Aesthetic considerations extended beyond palaces and residences. Even the Central
Police Station, photographed in 1910, had style, and the officers stand proudly in
So did the Post Office, photographed in 1930 with elegantly-dressed Europeans leaning
against the counter, looking at the camera from under their fashionable hats.
Contemporary pictures by Serge Dubuisson compare some of the dilapidated buildings
today, but of 360 grand houses built by the French, 100 have been destroyed.
A picture of the railway station in 1932, filled with men dressed in white suits,
showed what an elegant era it was, and streets lined with attractive Chinese shop
houses, whose archways provided continuous shade, had no traffic except horses and
carriages and royal elephants. By the 1960s, under Sihanouk, the city was experiencing
a golden age.
Pol Pot's army devastated Phnom Penh in 1975. "Never in the history of war,"

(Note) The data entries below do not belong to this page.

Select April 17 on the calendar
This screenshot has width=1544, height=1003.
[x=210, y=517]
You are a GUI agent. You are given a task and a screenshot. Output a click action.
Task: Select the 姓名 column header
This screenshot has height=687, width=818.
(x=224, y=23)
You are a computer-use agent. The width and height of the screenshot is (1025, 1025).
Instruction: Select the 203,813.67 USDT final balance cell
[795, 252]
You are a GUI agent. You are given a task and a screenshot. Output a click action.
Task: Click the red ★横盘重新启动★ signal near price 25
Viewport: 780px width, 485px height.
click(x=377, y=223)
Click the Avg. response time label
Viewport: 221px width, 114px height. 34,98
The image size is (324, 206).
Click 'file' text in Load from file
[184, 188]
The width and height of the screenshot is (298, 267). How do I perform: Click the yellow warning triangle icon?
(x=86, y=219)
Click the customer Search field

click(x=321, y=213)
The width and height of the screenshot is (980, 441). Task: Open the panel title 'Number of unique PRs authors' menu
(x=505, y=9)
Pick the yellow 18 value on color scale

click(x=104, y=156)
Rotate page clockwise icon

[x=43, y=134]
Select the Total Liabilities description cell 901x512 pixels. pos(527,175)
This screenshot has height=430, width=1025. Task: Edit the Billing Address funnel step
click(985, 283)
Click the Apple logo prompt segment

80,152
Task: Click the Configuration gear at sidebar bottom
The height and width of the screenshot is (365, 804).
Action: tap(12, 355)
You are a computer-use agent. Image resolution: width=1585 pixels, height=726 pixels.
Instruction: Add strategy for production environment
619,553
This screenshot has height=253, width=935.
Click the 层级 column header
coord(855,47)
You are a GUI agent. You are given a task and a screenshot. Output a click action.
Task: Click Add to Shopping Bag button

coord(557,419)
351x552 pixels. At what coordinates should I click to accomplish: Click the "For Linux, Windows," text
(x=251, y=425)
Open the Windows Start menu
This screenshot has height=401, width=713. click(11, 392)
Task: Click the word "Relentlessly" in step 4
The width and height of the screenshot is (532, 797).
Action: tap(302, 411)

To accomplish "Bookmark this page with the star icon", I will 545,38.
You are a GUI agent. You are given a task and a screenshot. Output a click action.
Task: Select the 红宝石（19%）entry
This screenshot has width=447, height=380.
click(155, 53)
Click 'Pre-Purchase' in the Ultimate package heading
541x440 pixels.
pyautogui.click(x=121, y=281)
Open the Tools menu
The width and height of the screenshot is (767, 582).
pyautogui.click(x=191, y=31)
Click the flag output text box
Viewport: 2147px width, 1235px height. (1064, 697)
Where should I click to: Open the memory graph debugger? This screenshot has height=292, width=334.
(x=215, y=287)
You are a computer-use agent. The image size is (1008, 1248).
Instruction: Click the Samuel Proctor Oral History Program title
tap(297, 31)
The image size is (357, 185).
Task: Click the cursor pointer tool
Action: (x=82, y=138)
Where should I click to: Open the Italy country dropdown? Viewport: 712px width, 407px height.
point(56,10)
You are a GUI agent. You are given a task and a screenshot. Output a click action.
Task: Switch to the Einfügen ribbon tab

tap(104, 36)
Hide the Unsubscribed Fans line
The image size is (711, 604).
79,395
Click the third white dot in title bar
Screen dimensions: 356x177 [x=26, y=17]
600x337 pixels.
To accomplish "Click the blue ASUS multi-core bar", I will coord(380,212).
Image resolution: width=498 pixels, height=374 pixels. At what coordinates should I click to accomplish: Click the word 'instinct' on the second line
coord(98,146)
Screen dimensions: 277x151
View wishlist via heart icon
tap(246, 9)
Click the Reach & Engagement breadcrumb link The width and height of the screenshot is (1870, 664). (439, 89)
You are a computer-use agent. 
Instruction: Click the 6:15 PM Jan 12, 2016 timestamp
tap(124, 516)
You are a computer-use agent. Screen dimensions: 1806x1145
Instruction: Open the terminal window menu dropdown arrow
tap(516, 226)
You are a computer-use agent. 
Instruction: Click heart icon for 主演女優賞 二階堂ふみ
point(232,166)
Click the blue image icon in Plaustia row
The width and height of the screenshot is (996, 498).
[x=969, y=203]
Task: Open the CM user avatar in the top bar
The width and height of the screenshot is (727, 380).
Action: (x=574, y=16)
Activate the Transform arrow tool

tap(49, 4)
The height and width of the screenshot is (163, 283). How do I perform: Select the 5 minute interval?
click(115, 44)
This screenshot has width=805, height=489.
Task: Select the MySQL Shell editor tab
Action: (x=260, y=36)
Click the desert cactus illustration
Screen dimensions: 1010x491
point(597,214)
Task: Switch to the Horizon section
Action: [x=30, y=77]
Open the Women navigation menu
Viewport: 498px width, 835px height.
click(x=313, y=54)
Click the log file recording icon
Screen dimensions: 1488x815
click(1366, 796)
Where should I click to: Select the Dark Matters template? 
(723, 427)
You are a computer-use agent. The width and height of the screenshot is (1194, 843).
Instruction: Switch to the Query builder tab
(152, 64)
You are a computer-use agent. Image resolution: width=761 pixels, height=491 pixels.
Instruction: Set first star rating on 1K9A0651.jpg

writes Igout, "has a city been completely emptied of its inhabitants."
Only five photographs make up the section The Deserted City showing the lifeless
streets of 1975-1979 with wrecked buildings, refuse and, in one, an overturned bicycle-a
poignant reminder of the people cruelly marched out and killed. One would have hoped
to see some of the other photographs that remain from this stark, frightening period
in Phnom Penh's recent history.
While it chronicles the ages, what is also missing from Igout's book is more historic
and artistic detail on individual buildings. Pictures of the construction of Le Royal,
for example, a hotel steeped in colorful history, with guests such as Churchill and
Khrushchev, would have benefited from additional text.
Some buildings are not even identified, which is regrettable as readers may want
to see them before they are restored or, in some cases pulled down.
In the end, the pictures provide an invaluable record in the absence of documents
and deeds. And Igout has thousands more.
"I have photographed every old building in Phnom Penh," he claims.